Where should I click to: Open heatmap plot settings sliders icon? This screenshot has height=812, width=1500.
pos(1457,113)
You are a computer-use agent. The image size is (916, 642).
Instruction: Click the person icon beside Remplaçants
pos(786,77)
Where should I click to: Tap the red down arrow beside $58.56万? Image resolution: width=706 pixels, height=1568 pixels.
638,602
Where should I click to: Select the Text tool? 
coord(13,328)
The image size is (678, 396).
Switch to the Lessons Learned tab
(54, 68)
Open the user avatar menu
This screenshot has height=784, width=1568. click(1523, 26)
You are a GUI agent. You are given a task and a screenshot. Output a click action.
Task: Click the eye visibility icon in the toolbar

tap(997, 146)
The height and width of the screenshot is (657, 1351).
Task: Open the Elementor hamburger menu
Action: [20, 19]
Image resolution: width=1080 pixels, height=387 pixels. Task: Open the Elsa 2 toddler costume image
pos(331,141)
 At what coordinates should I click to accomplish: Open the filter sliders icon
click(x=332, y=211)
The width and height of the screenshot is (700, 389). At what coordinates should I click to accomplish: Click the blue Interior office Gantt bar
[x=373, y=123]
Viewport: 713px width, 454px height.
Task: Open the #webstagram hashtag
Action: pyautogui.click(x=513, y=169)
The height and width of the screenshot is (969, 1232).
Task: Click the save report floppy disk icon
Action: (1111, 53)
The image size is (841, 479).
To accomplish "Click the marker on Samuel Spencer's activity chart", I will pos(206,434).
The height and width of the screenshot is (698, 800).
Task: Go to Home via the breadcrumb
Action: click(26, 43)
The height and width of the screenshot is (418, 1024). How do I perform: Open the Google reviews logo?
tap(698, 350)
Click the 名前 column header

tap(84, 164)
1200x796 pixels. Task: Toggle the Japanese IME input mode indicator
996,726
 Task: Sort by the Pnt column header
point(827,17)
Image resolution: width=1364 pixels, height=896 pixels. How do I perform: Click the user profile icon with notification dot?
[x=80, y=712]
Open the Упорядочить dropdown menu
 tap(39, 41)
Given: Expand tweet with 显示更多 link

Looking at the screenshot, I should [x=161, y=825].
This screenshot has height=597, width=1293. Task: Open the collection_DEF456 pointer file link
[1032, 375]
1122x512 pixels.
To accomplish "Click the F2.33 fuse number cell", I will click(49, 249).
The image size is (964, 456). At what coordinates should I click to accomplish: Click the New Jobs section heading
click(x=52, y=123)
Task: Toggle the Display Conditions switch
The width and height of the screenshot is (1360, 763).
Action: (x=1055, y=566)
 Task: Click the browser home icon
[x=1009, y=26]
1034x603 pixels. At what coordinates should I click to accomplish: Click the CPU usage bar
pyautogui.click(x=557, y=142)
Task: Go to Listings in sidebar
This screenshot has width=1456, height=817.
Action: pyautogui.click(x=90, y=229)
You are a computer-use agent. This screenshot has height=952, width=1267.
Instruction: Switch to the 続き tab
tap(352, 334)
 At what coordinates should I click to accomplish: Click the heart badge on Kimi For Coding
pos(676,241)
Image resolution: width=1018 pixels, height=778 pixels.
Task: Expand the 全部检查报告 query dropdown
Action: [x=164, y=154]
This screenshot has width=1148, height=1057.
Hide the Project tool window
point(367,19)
---
Count the lines in the material above that contain the word "Toggle", and give only that number.

2